Community Health Systems’ plan to purchase Empire Health Services leaves some questions unanswered and lacks a firm commitment from the buyer to the public’s interest, according to a review of the proposed sale by a coalition of concerned citizens.
The application lacks details about how the Tennessee-based for-profit corporation intends to improve finances at Empire Health’s two Spokane-area hospitals, Deaconess and Valley Medical Center, said Amy Freeman, a public interest attorney and member of the legal team put together by the Protect Our Hospitals Coalition.
Citing a reduction in the agreed purchase price for Empire Health – from $172 million in January to $156 million in April – Freeman asked whether the price will further erode by the time the Washington Department of Health approves or denies the deal in the fall.
Proceeds from the sale of the nonprofit Empire Health Services will go to a charitable foundation independent of the seller and the buyer, but the final purchase price is tied to “financial benchmarks” that must be met by Empire Health, which lost $7 million last year.
Freeman, a Columbia Legal Services attorney representing two coalition members, spoke to about 60 people gathered in the Spokane City Council’s chambers Wednesday night.
The presentation came in advance of public hearings on the sale June 25 and June 26 at the Spokane Convention Center and Mirabeau Park Hotel and Convention Center.
The sale would mark only the second time in the state that a nonprofit hospital system is sold to a for-profit company. Community Health Systems is the nation’s largest publicly traded, for-profit hospital system, with 110 hospitals in 28 states.

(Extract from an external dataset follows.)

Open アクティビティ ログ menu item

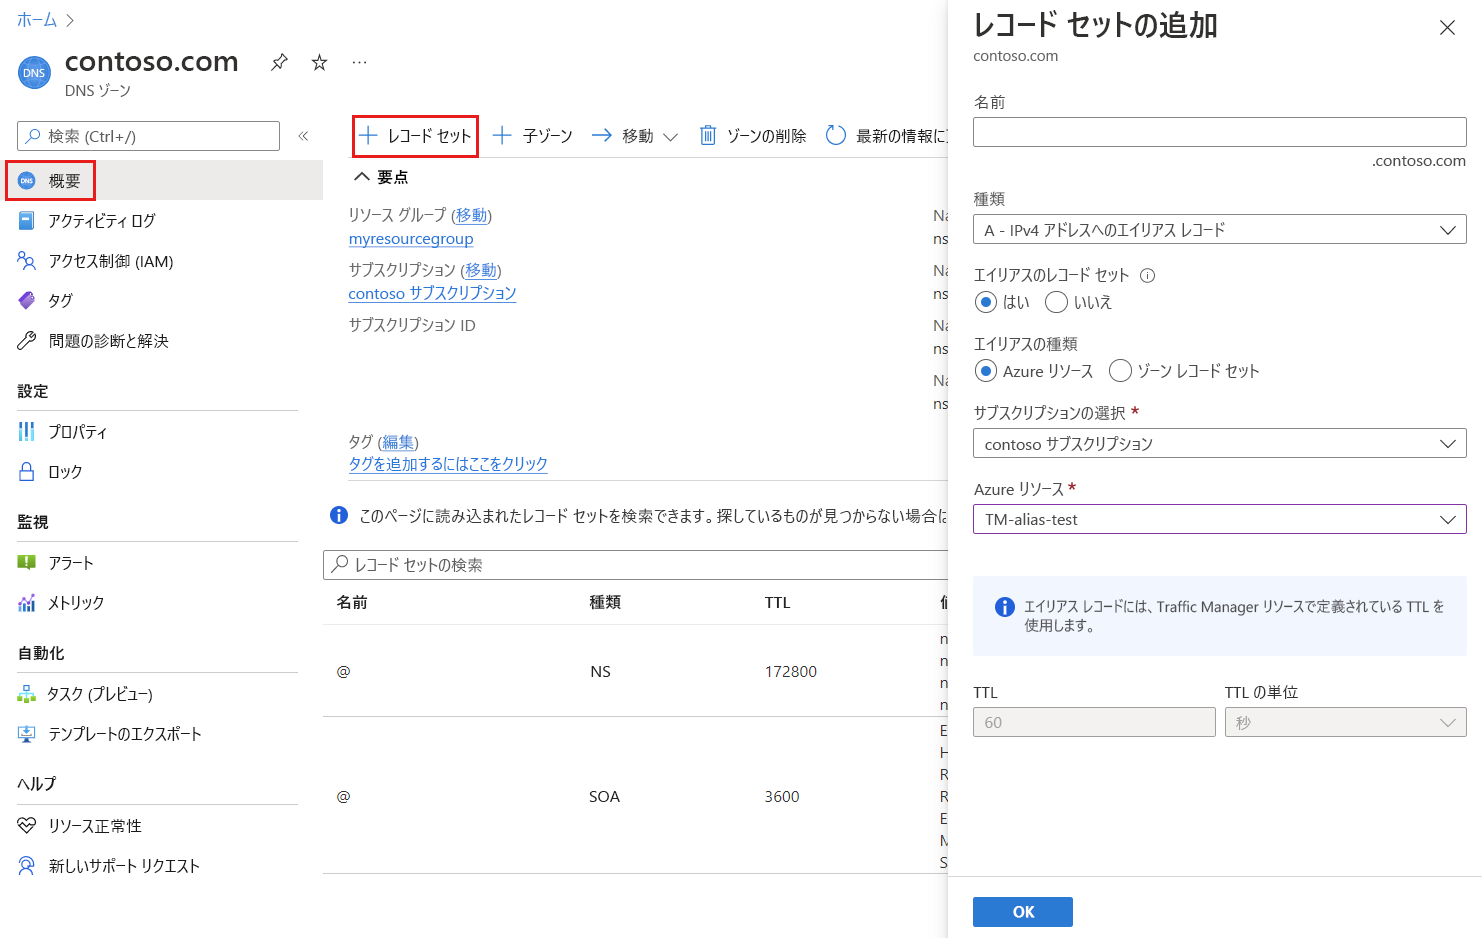(x=102, y=221)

For the sale to be approved, CHS must show it has taken steps to safeguard the value of public assets and ensure that proceeds from the sale go toward charitable health purposes, Freeman said.

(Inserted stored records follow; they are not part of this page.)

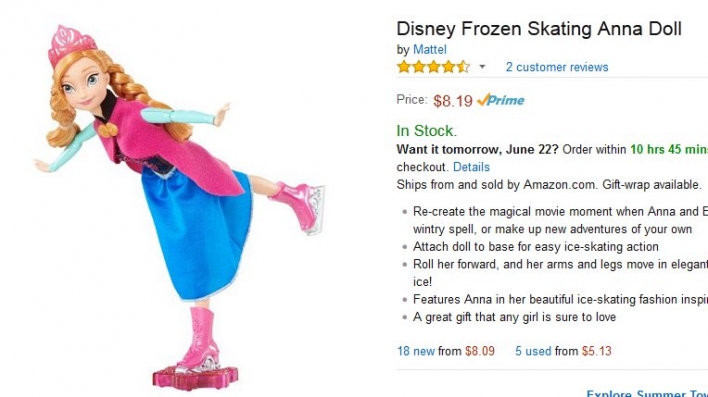Click the In Stock status text

(427, 131)
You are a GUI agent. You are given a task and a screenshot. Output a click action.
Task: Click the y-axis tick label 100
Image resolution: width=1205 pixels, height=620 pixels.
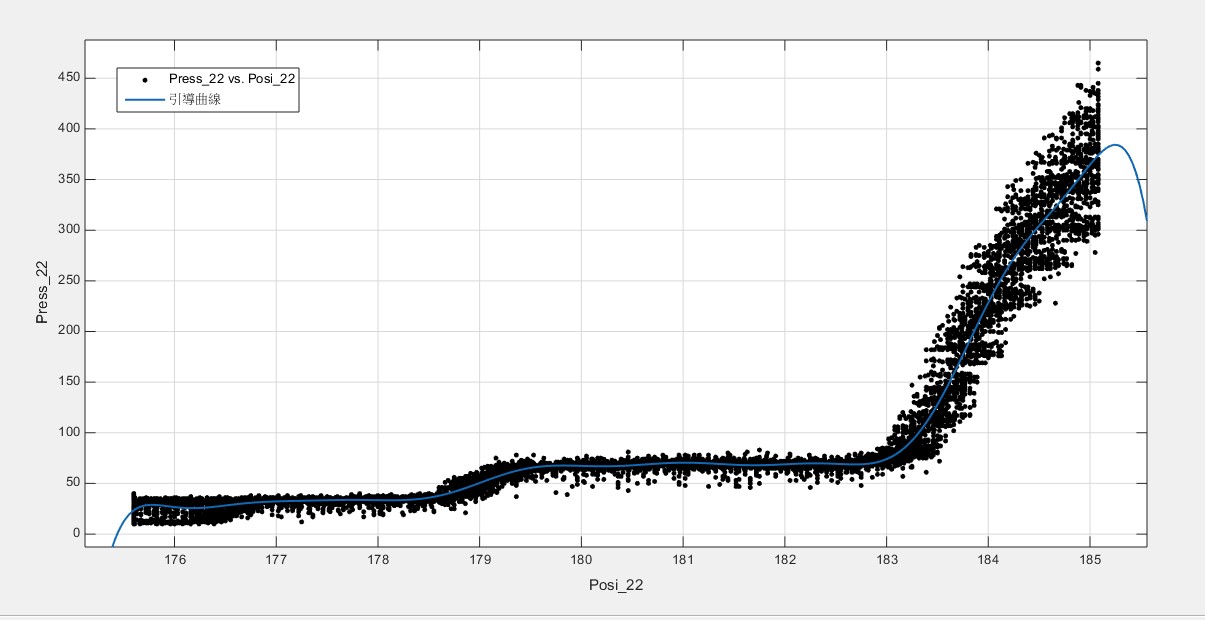coord(69,433)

A major concern was whether CHS would turn around and sell the hospitals immediately after buying them.
An Empire official at Wednesday’s meeting said the buyer had committed to not selling for five years. Also, between five and 10 years after the sale, the charitable foundation would have first right of refusal.

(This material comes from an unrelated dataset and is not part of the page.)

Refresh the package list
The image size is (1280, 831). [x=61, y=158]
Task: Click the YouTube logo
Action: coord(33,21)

Empire spokeswoman Christine Varela also said the coalition was making demands “not even required of the nonprofit” hospitals.
The coalition, formed in response to the proposed sale, aims to ensure the hospitals continue to provide essential services.
CHS, in its application, pledged to continue such services, unless there is “deterioration of financial performance” of the hospitals or the services become “unduly burdensome.”
Freeman suggested these clauses gave CHS loopholes it could use to drop unprofitable or low-margin services such as burn care, AIDS treatment, or health outreach programs.
“From a community perspective, it is not possible to simply get rid of essential services just because they are not making money,” Freeman said. Among those essential services is charity care for the uninsured in a community in which more than 10 percent of the population is uninsured.
CHS says it has committed to a charity care policy equal to or better than Empire’s current policy.
Freeman also said that in its application, CHS promises only to maintain levels of Medicare and Medicaid service required by the government for participation in the federal programs.
Other issues raised by either the Protect Our Hospitals Coalition or audience members, who were asked to submit questions in writing: Does the purchase price reflect the value of Inland Northwest Health Services, the nonprofit enterprise shared by Empire Health and Providence Health Care? And what is the risk of CHS busting unions or cutting wages of hospital workers?
Coalition organizers said those questions must be asked of the Department of Health and of the state attorney general’s office, which is expected to issue an opinion on the proposed sale in August.